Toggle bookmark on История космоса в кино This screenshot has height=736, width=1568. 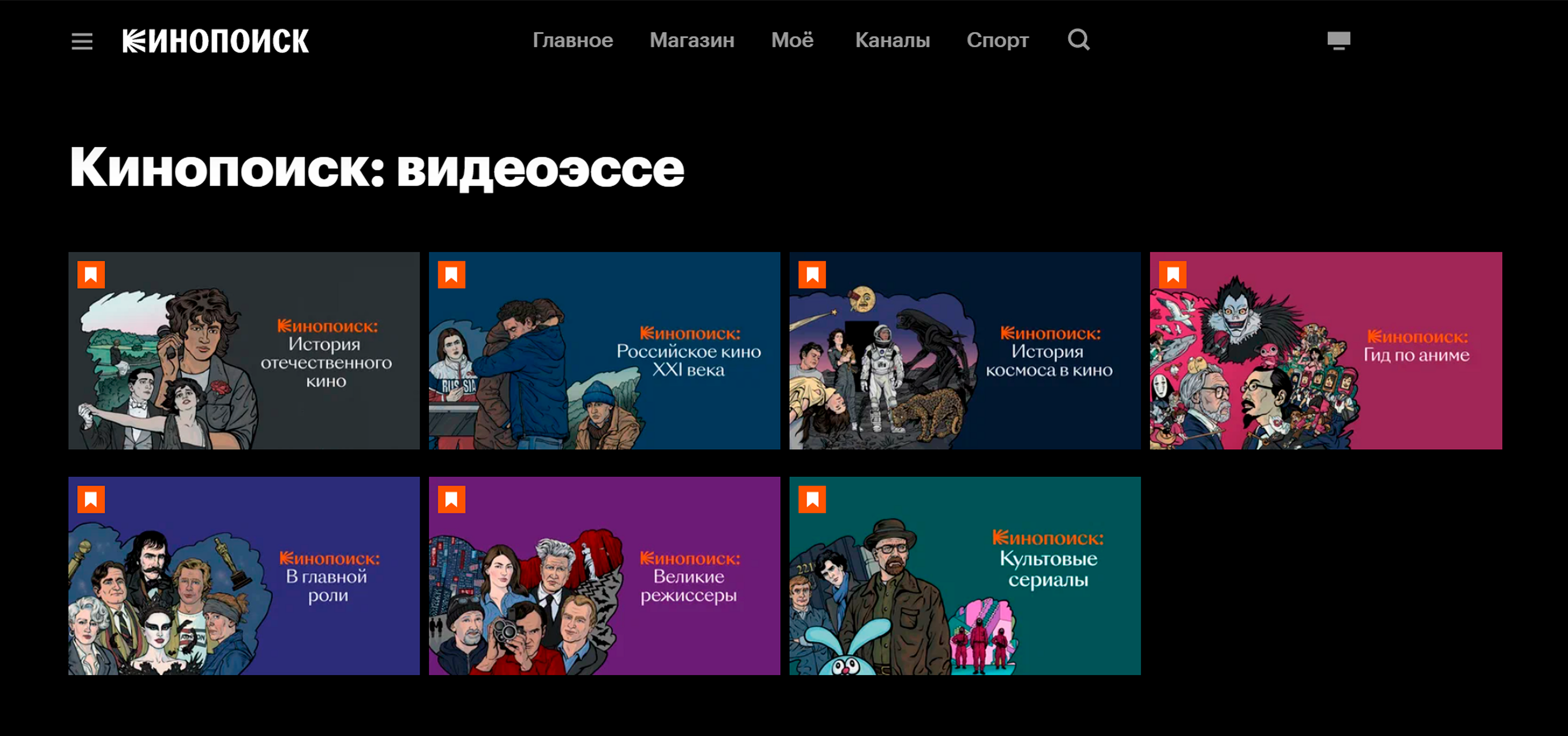pyautogui.click(x=812, y=275)
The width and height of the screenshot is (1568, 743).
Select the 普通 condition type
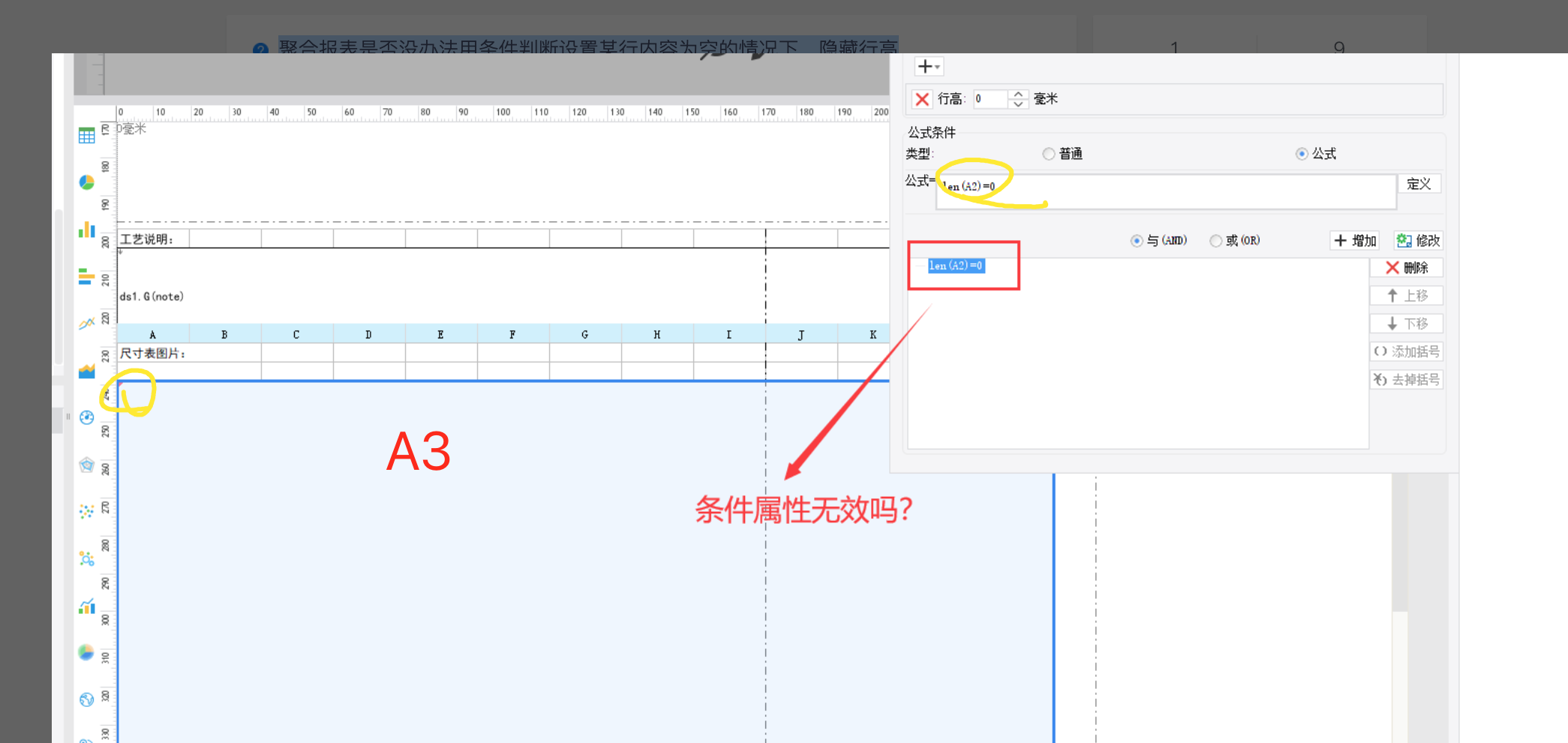tap(1049, 154)
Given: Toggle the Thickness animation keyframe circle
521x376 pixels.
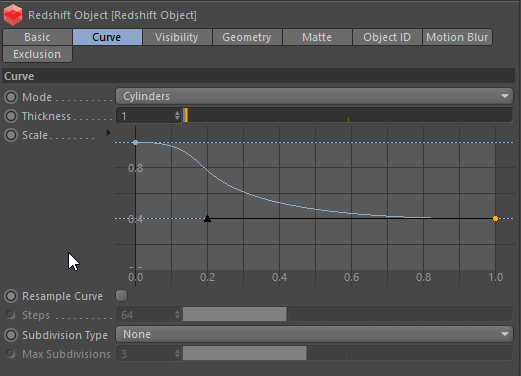Looking at the screenshot, I should click(x=11, y=116).
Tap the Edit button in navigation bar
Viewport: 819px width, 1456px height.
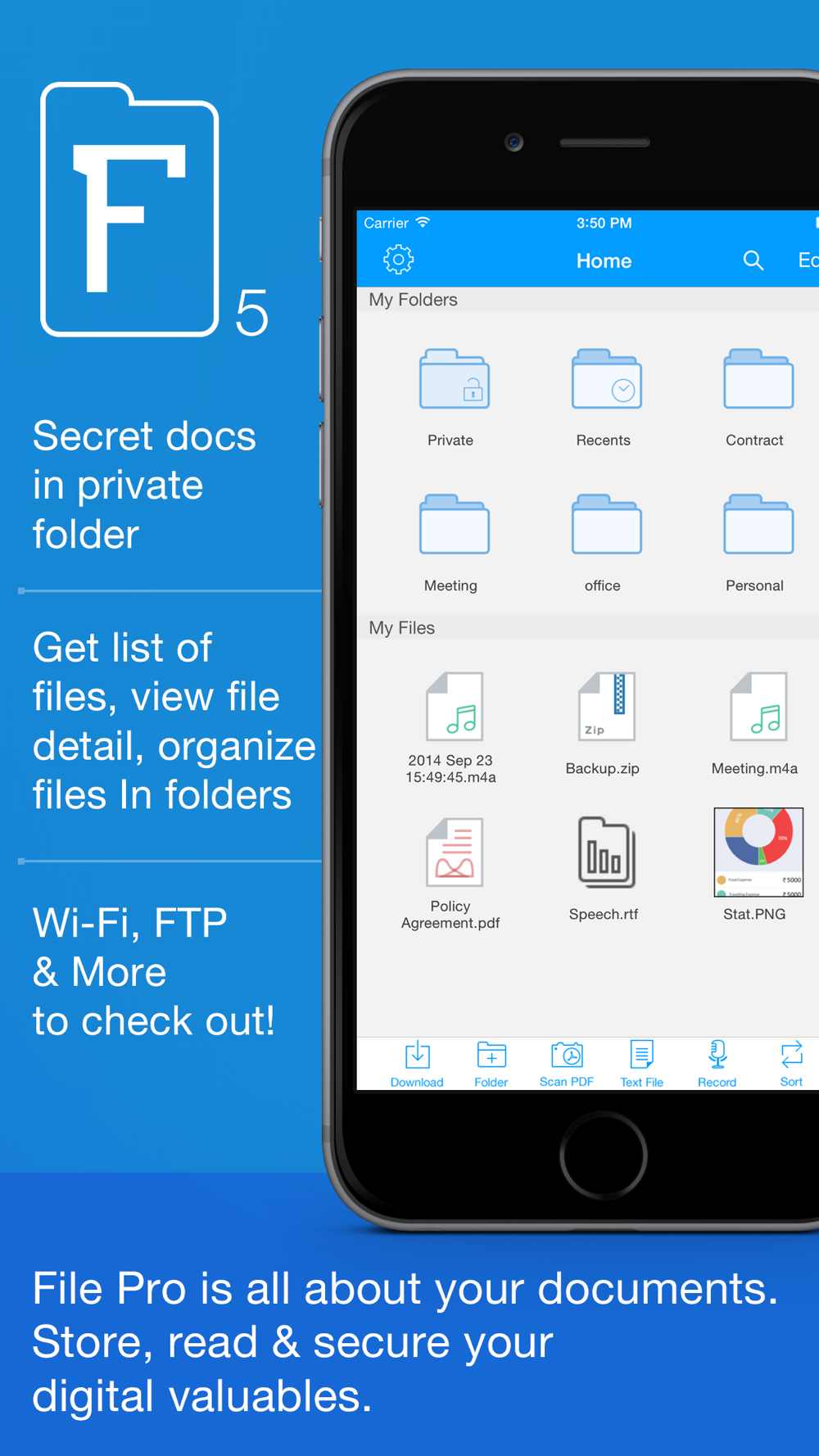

## REQUIREMENT
Give back exactly the lines from the one with "Tap the Edit button in navigation bar" through the end of the records above, inclusive, and omit any pictures.

## OUTPUT BELOW
Tap the Edit button in navigation bar
Viewport: 819px width, 1456px height.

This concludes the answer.